Fasting in Malaysia is quite a challenge due to the hot and humid weather, therefore you should be considerate towards Muslims during the fasting month. The sacrifice during the month of Ramadan is supposed to remind people of those who are less fortunate and to learn to be humble again. But Ramadan also means a time to get to together with friends and family to break the fast together in the evening. Hence, Ramadan is als the time of the year when you can find the best Malay food at the Bazaar Ramadhan, the Ramadan food markets, that pop up everywhere in the country. These markets can be visited by anyone, not only Muslims. So all Non-Muslim travellers should experience a Bazaar Ramadhan if they happen to be in Malaysia during the fasting month.

Ramadan market in Kuala Lumpur
Bazaar Ramadhan in Bukit Bintang Kuala Lumpur
more abour Ramadan markets in Kuala Lumpur


Hari Raya

Hari Raya or Hari Raya Puasa or Hari Raya Aidil Fitri is the biggest holiday of the year in Malaysia (Chinese New Year comes in second). It is the holiday that celebrates the end of the fasting month. Hari Raya is internationally known as Eid al-Fitr. Hari Raya results in two public holiday during which people return to the home towns and villages - the famous Balik Kampung happens. Balik Kampung literally means back to the village. Thus, during the Hari Raya week half of the country is on the road to go back home to celebrate the holidays with their families. It also means that Kuala Lumpur, which usually chokes from traffic congestion, becomes quiet and peaceful for a few days. For Muslims Hari Raya means performing the Hari Raya Pusa prayers and visiting the graves of relatives. Hari Raya also means eating, eating, eating and visiting friends and relatives where even more food is served. Malaysia also has the tradition of holding Open Houses where the house is open for everyone to come in and say hello and eat something together.
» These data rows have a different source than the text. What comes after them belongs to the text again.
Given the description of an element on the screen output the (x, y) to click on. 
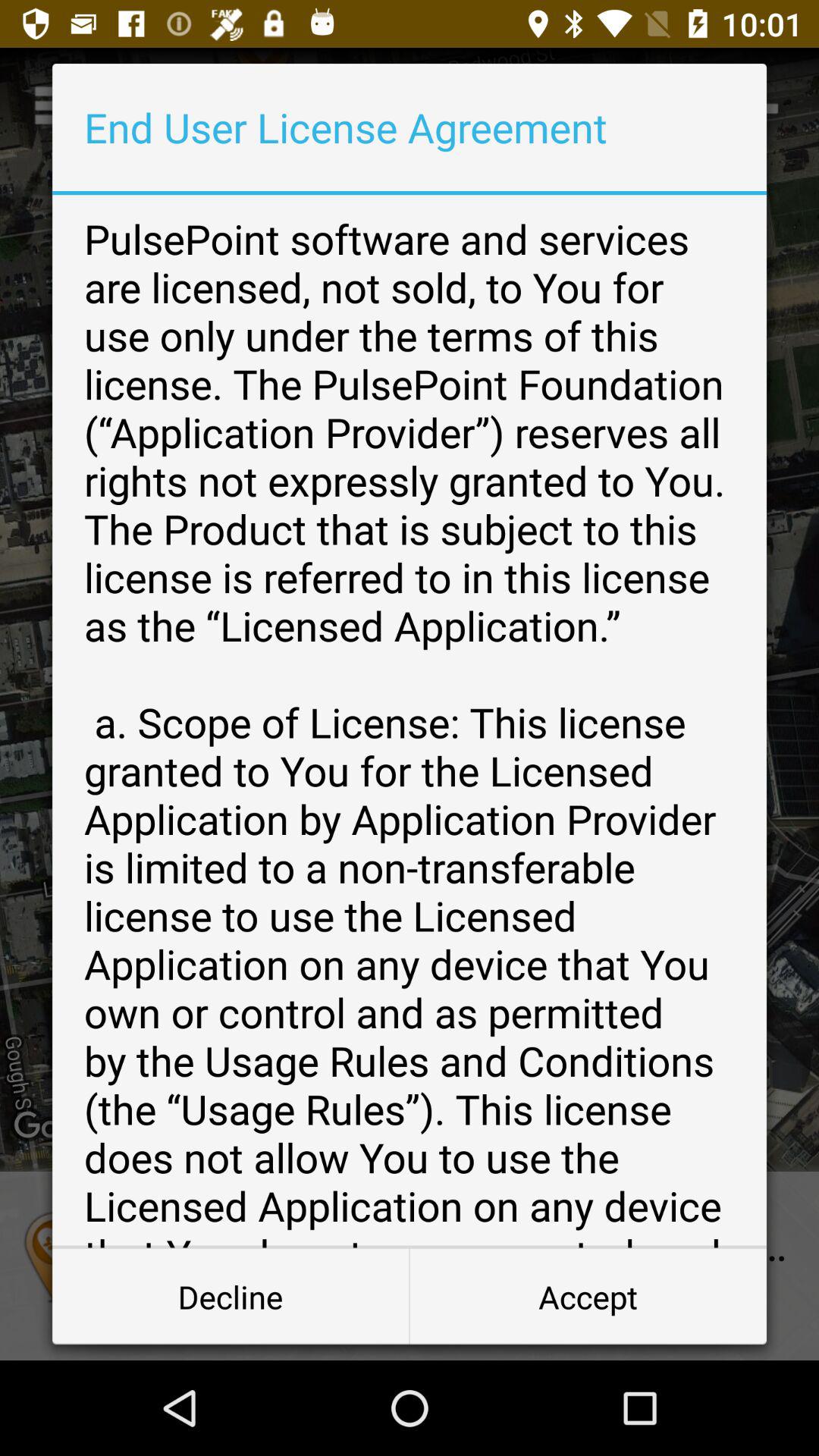
turn off the icon below pulsepoint software and app (588, 1296)
Given the description of an element on the screen output the (x, y) to click on. 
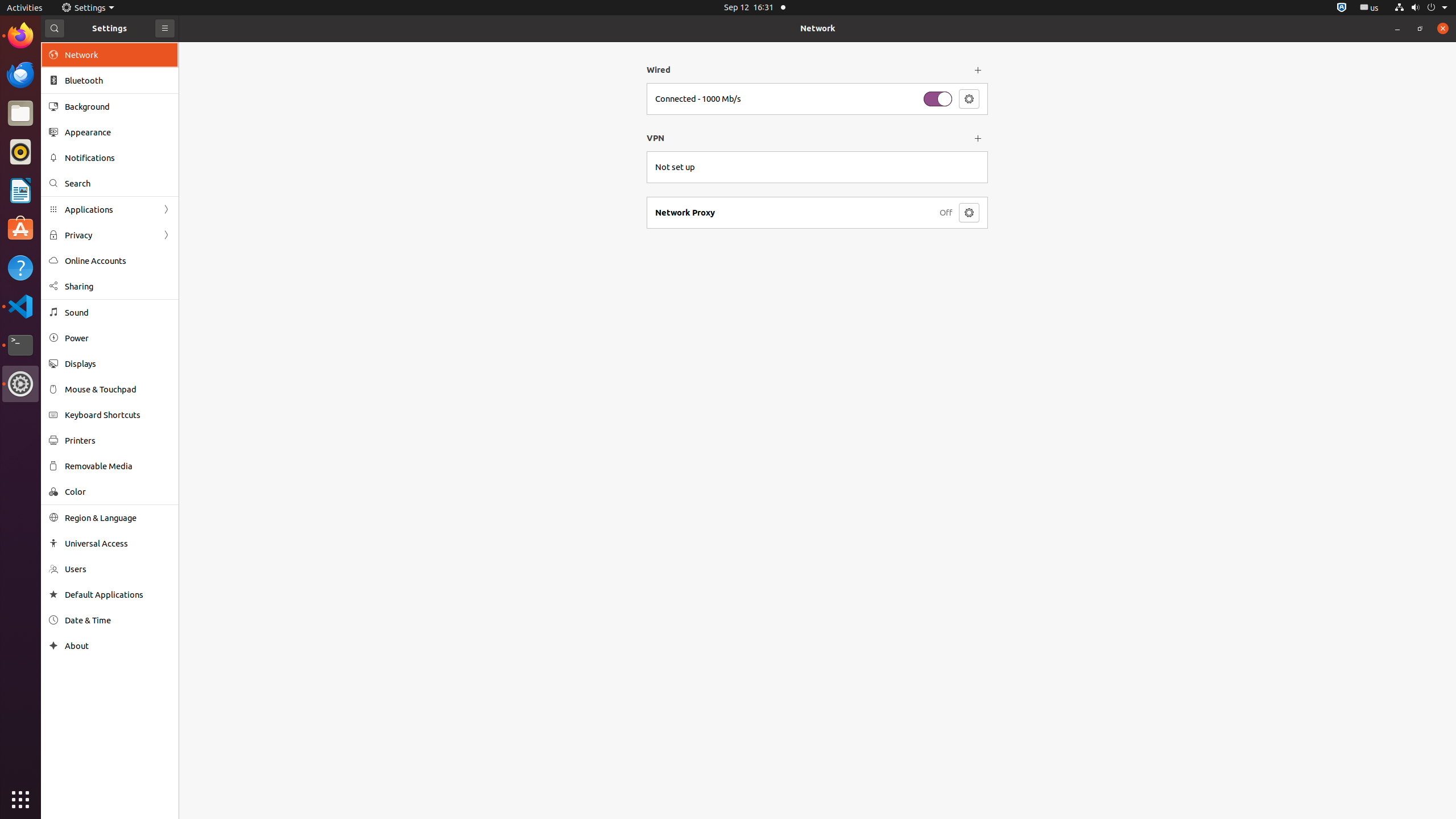
Settings Element type: push-button (20, 383)
Keyboard Shortcuts Element type: label (117, 414)
Privacy Element type: label (109, 235)
About Element type: label (117, 645)
Applications Element type: label (109, 209)
Given the description of an element on the screen output the (x, y) to click on. 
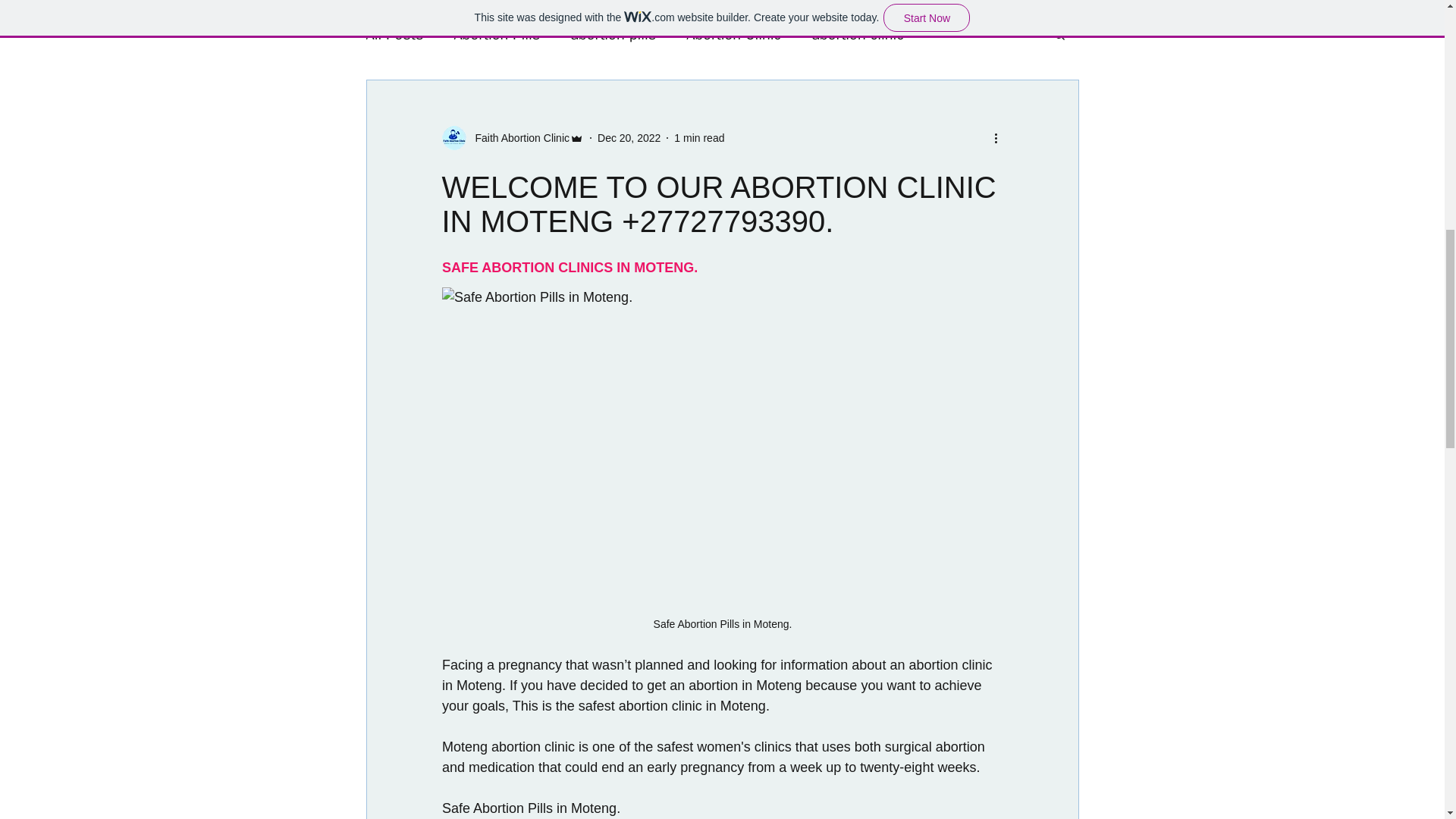
1 min read (698, 137)
Dec 20, 2022 (628, 137)
Faith Abortion Clinic (517, 138)
Given the description of an element on the screen output the (x, y) to click on. 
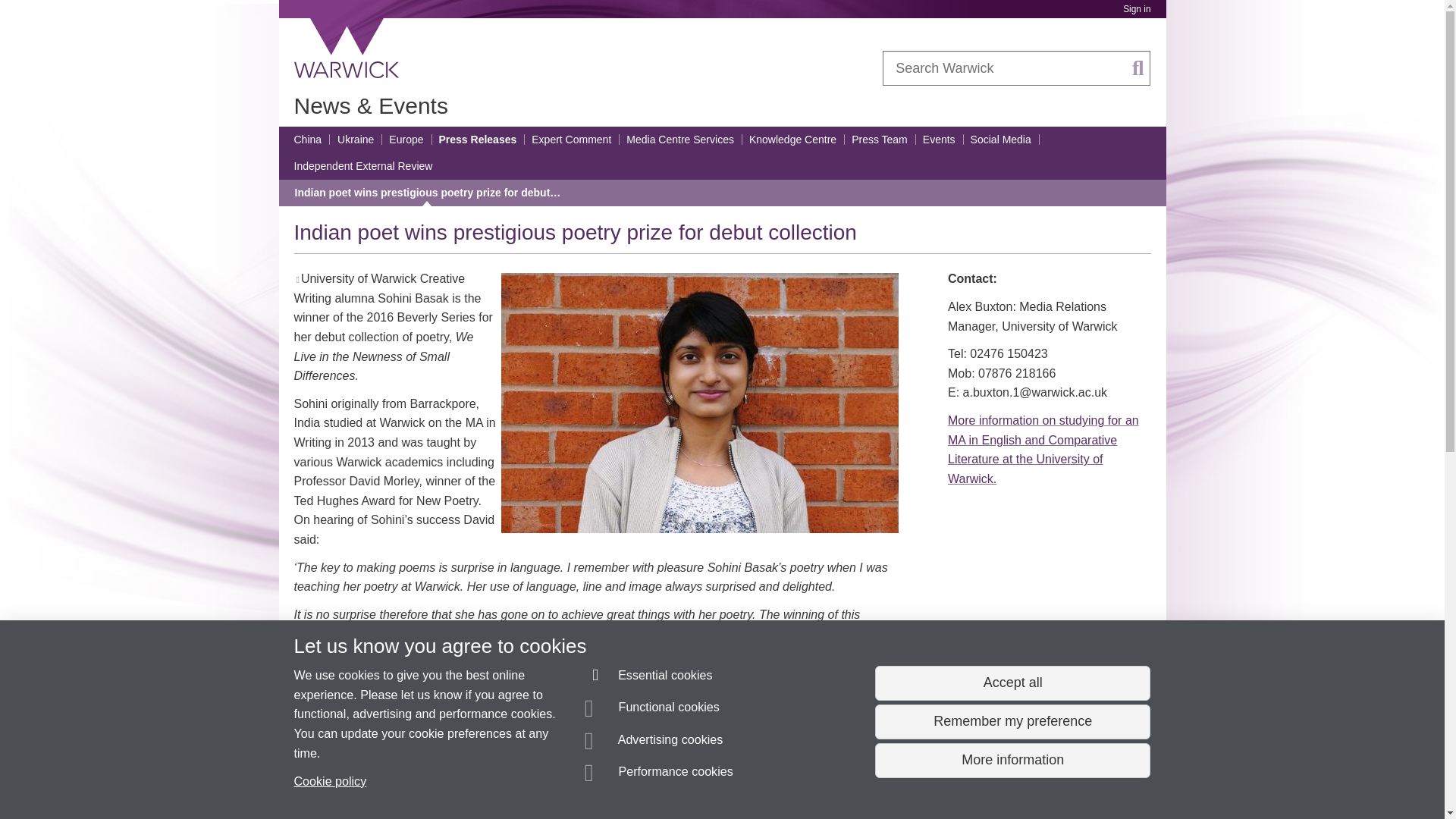
Ukraine (355, 139)
Europe (405, 139)
Essential cookies are always on (649, 677)
China (307, 139)
Social Media (1000, 139)
Sign in (1136, 9)
Press Team (879, 139)
Events (939, 139)
Knowledge Centre (792, 139)
Media Centre Services (679, 139)
Expert Comment (571, 139)
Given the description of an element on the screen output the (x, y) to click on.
How does Ramadan and Hari Raya effect me as traveller and backpacker?
Due to the multi-cultural society of Malaysia it is no problem to find food during the day. Most restaurant remain open and serve food and drinks as usual.

However, the Hari Raya celebrations cause half of the country to head back home (Balik Kampung) and hit the road. That means all forms of transport whether public (airplanes, buses, trains) or private (cars jamming the highways) will be very busy. So if you plan to travel during Hari Raya (usually in particular the weekend before and after Hari Raya, depending on what weekday Hari Raya falls on), book your tickets early!

When is Ramdadan and Hari Raya in Malaysia?
Since Ramadan and Hari Raya follows the Islamic calendar which is a lunar calendar, the dates will move by 11 or 12 days each year. The lunar calendar is shorter and begins when the first crescent of a new moon is sighted.